YOUR OBJECTIVE ::
Give back all the data below exactly as it is shown.

□ □ □ □ □ □ □

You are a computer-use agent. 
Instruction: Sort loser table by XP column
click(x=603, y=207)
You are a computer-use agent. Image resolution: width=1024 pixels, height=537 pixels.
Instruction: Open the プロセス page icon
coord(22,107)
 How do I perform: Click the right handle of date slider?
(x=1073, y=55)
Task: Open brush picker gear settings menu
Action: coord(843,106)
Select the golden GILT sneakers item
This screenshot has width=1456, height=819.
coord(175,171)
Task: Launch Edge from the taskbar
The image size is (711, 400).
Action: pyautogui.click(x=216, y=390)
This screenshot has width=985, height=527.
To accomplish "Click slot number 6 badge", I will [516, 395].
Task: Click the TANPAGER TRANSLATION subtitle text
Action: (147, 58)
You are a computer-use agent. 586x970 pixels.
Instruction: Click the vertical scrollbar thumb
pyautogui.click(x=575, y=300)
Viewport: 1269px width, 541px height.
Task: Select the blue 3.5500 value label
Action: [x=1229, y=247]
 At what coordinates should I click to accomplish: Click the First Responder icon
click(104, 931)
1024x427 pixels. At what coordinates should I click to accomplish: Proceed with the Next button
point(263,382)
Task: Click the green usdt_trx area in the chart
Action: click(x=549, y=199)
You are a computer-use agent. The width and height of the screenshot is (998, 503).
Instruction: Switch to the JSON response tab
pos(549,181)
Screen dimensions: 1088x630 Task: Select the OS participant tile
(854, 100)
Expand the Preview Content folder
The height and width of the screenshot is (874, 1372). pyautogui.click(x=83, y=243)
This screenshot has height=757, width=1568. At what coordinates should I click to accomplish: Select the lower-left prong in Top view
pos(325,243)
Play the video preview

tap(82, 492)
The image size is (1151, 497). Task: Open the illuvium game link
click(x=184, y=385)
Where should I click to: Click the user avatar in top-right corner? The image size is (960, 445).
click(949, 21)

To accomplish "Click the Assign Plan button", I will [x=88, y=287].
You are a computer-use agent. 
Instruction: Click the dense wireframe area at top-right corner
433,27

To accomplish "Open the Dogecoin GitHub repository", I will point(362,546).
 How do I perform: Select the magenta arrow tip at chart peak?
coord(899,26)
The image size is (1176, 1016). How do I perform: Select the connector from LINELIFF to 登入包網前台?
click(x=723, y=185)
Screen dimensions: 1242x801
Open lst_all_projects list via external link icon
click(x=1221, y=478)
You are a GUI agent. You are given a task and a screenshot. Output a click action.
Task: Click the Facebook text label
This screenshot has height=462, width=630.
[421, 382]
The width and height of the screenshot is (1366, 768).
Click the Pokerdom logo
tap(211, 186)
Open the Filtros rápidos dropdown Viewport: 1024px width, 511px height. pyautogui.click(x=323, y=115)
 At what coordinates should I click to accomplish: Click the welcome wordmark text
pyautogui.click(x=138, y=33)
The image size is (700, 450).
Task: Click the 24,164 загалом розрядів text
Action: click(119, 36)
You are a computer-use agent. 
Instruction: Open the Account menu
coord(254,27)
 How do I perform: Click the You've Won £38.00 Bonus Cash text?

□ □ □ □ □ □ □

ANSWER FOR THE TASK ::
You are a computer-use agent. 
Instruction: Sort loser table by XP column
click(x=603, y=207)
You are a computer-use agent. Image resolution: width=1024 pixels, height=537 pixels.
Instruction: Open the プロセス page icon
coord(22,107)
 How do I perform: Click the right handle of date slider?
(x=1073, y=55)
Task: Open brush picker gear settings menu
Action: coord(843,106)
Select the golden GILT sneakers item
This screenshot has width=1456, height=819.
coord(175,171)
Task: Launch Edge from the taskbar
The image size is (711, 400).
Action: pyautogui.click(x=216, y=390)
This screenshot has width=985, height=527.
To accomplish "Click slot number 6 badge", I will [516, 395].
Task: Click the TANPAGER TRANSLATION subtitle text
Action: (147, 58)
You are a computer-use agent. 586x970 pixels.
Instruction: Click the vertical scrollbar thumb
pyautogui.click(x=575, y=300)
Viewport: 1269px width, 541px height.
Task: Select the blue 3.5500 value label
Action: [x=1229, y=247]
 At what coordinates should I click to accomplish: Click the First Responder icon
click(104, 931)
1024x427 pixels. At what coordinates should I click to accomplish: Proceed with the Next button
point(263,382)
Task: Click the green usdt_trx area in the chart
Action: click(x=549, y=199)
You are a computer-use agent. The width and height of the screenshot is (998, 503).
Instruction: Switch to the JSON response tab
pos(549,181)
Screen dimensions: 1088x630 Task: Select the OS participant tile
(854, 100)
Expand the Preview Content folder
The height and width of the screenshot is (874, 1372). pyautogui.click(x=83, y=243)
This screenshot has height=757, width=1568. At what coordinates should I click to accomplish: Select the lower-left prong in Top view
pos(325,243)
Play the video preview

tap(82, 492)
The image size is (1151, 497). Task: Open the illuvium game link
click(x=184, y=385)
Where should I click to: Click the user avatar in top-right corner? The image size is (960, 445).
click(949, 21)

To accomplish "Click the Assign Plan button", I will [x=88, y=287].
You are a computer-use agent. 
Instruction: Click the dense wireframe area at top-right corner
433,27

To accomplish "Open the Dogecoin GitHub repository", I will point(362,546).
 How do I perform: Select the magenta arrow tip at chart peak?
coord(899,26)
The image size is (1176, 1016). How do I perform: Select the connector from LINELIFF to 登入包網前台?
click(x=723, y=185)
Screen dimensions: 1242x801
Open lst_all_projects list via external link icon
click(x=1221, y=478)
You are a GUI agent. You are given a task and a screenshot. Output a click action.
Task: Click the Facebook text label
This screenshot has height=462, width=630.
[421, 382]
The width and height of the screenshot is (1366, 768).
Click the Pokerdom logo
tap(211, 186)
Open the Filtros rápidos dropdown Viewport: 1024px width, 511px height. pyautogui.click(x=323, y=115)
 At what coordinates should I click to accomplish: Click the welcome wordmark text
pyautogui.click(x=138, y=33)
The image size is (700, 450).
Task: Click the 24,164 загалом розрядів text
Action: click(119, 36)
You are a computer-use agent. 
Instruction: Open the Account menu
coord(254,27)
 How do I perform: Click the You've Won £38.00 Bonus Cash text?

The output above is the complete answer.